Uptown Mall is a lifestyle mall in Taguig City, located at the northern part of Fort Bonifacio. It is located along 9th and 11th avenue, 36th and 11th drive, in Fort Bonifacio, Taguig City. It hosts a variety of lifestyle, retail, leisure and entertainment venues from locally sourced brands to international establishments.

This multi purpose mall is the focal point of Uptown Bonifacio Township community.  There are many home town style options for office buildings, and the headquarters of Alliance Global Group, Inc. The parent company of Megaworld inc.  Uptown Mall is directly proportional to three high-end residential condominiums 

One Uptown Residence, Uptown Ritz and Uptown Parksuites.

Features
The mall serves as a podium of the four-tower Uptown Corporate Center office towers, anchored by Pru Life UK and other support/services tenants. The mall has five levels, including a lower ground level and six basement parking levels, starting from the Lower Ground Level (or Basement 1) to Basement 6. 

Uptown Mall has a wide array of high-fashion shops such as H&M, Uniqlo, Base London, Adidas Originals, Adidas NJE, Daniel Wellington, @Tokyo, Mercer Street and many more. The mall also has stores catering to different market segment and lifestyle including Rustan's Supermarket, True Value, National Bookstore, Toys R Us, as well as furniture and home improvement stores.

For dining, Uptown Mall also offers a varied roster of restaurants, made up mostly of fresh homegrown concepts and foreign dining brands. These include names such as Hello Kitty Café, Tim Hortons, Tim Ho Wan, Menya Kokoro, Olivia & Co., Texas Roadhouse, Ippudo, Sentro 1771 and many more. The mall also sports a modern Food Hall that houses a wide selection of dining establishments offering quick and affordable food choices for employees in the township.

**EXERCISE DESCRIPTION**
Write a continuation of the Uptown Mall text, picking up after its last sentence. The records that come next are separate material and have no connection to the Uptown Mall text.

**PROVIDED MATERIAL**
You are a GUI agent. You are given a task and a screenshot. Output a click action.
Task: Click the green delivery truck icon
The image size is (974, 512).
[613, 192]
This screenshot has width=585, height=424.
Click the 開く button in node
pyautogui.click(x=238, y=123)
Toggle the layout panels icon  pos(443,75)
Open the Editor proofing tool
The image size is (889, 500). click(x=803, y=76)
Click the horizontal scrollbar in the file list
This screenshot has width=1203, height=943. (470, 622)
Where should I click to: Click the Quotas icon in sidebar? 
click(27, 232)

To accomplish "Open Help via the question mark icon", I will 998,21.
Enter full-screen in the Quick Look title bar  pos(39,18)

**REPLY TO THE TASK**
For entertainment, Uptown Mall offers five theatres, 2 with Dolby Atmos technology, and an Ultra Cinema with fully reclining Lazy Boy seats. Uptown Cinemas is also home to Boozy Bar, the country's first cinema cocktail bar where movie goers can order a variety of drinks and finger-food, and have them delivered right to their seats.

The mall also features an open-air area at the fourth level called The Deck, which is home to the St. Gabriel the Archangel Chapel and restaurants offering alfresco dining. Uptown Mall also has its own VIP Lounge where mall guests can relax after and enjoy free drinks and use of WiFi.  At the ground floor of the mall is the Fire and Water Fountain, a Las Vegas-inspired water feature.

Uptown Parade
Uptown Parade is a two-level commercial strip across Uptown Mall. This  mall is primarily a dining hub with a mix of specialty restaurants serving international cuisine such as Salvatore Cuomo, Pizza Studio, Cafe Barbera, Namoo House, Char, Sweet Ecstasy, Wow Cow and Gorda, among others.

Uptown Parade is also a popular nightlife destination in the Philippines and is home to the Palace Manila, which hosts a collection of upscale bars and nightclubs such as Xylo, The Island The Brewery, B.A.D., Yes, Please!, and Revel.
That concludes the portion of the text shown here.